BEGIN

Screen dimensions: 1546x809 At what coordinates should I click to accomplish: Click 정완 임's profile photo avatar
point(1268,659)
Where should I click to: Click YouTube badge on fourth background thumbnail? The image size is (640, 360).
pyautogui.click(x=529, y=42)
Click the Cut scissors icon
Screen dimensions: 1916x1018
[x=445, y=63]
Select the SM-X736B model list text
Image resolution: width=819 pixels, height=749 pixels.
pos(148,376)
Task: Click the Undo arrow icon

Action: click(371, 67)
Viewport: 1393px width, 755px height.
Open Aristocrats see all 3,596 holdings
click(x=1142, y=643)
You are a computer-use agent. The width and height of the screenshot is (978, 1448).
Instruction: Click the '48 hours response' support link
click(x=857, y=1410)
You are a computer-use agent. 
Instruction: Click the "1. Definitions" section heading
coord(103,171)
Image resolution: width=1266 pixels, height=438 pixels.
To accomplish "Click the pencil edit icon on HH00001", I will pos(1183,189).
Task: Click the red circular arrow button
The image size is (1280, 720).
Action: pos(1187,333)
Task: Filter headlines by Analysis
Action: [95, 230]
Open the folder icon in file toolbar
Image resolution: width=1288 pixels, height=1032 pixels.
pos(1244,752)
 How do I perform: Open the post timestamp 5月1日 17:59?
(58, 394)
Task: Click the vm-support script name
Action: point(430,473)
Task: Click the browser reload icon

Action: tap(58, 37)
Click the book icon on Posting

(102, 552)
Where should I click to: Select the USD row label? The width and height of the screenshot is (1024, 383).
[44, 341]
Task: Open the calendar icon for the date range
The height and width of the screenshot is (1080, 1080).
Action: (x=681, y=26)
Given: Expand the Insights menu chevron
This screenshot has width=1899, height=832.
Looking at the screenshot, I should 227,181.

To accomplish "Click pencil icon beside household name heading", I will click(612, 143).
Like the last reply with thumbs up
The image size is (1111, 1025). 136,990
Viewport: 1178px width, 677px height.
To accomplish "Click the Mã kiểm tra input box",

END

Goal of the exercise: Print all entries again, exactly.

Exercise output:
Screen dimensions: 1546x809 At what coordinates should I click to accomplish: Click 정완 임's profile photo avatar
point(1268,659)
Where should I click to: Click YouTube badge on fourth background thumbnail? The image size is (640, 360).
pyautogui.click(x=529, y=42)
Click the Cut scissors icon
Screen dimensions: 1916x1018
[x=445, y=63]
Select the SM-X736B model list text
Image resolution: width=819 pixels, height=749 pixels.
pos(148,376)
Task: Click the Undo arrow icon

Action: click(371, 67)
Viewport: 1393px width, 755px height.
Open Aristocrats see all 3,596 holdings
click(x=1142, y=643)
You are a computer-use agent. The width and height of the screenshot is (978, 1448).
Instruction: Click the '48 hours response' support link
click(x=857, y=1410)
You are a computer-use agent. 
Instruction: Click the "1. Definitions" section heading
coord(103,171)
Image resolution: width=1266 pixels, height=438 pixels.
To accomplish "Click the pencil edit icon on HH00001", I will pos(1183,189).
Task: Click the red circular arrow button
The image size is (1280, 720).
Action: pos(1187,333)
Task: Filter headlines by Analysis
Action: [95, 230]
Open the folder icon in file toolbar
Image resolution: width=1288 pixels, height=1032 pixels.
pos(1244,752)
 How do I perform: Open the post timestamp 5月1日 17:59?
(58, 394)
Task: Click the vm-support script name
Action: point(430,473)
Task: Click the browser reload icon

Action: tap(58, 37)
Click the book icon on Posting

(102, 552)
Where should I click to: Select the USD row label? The width and height of the screenshot is (1024, 383).
[44, 341]
Task: Open the calendar icon for the date range
The height and width of the screenshot is (1080, 1080).
Action: (x=681, y=26)
Given: Expand the Insights menu chevron
This screenshot has width=1899, height=832.
Looking at the screenshot, I should 227,181.

To accomplish "Click pencil icon beside household name heading", I will click(612, 143).
Like the last reply with thumbs up
The image size is (1111, 1025). 136,990
Viewport: 1178px width, 677px height.
To accomplish "Click the Mã kiểm tra input box",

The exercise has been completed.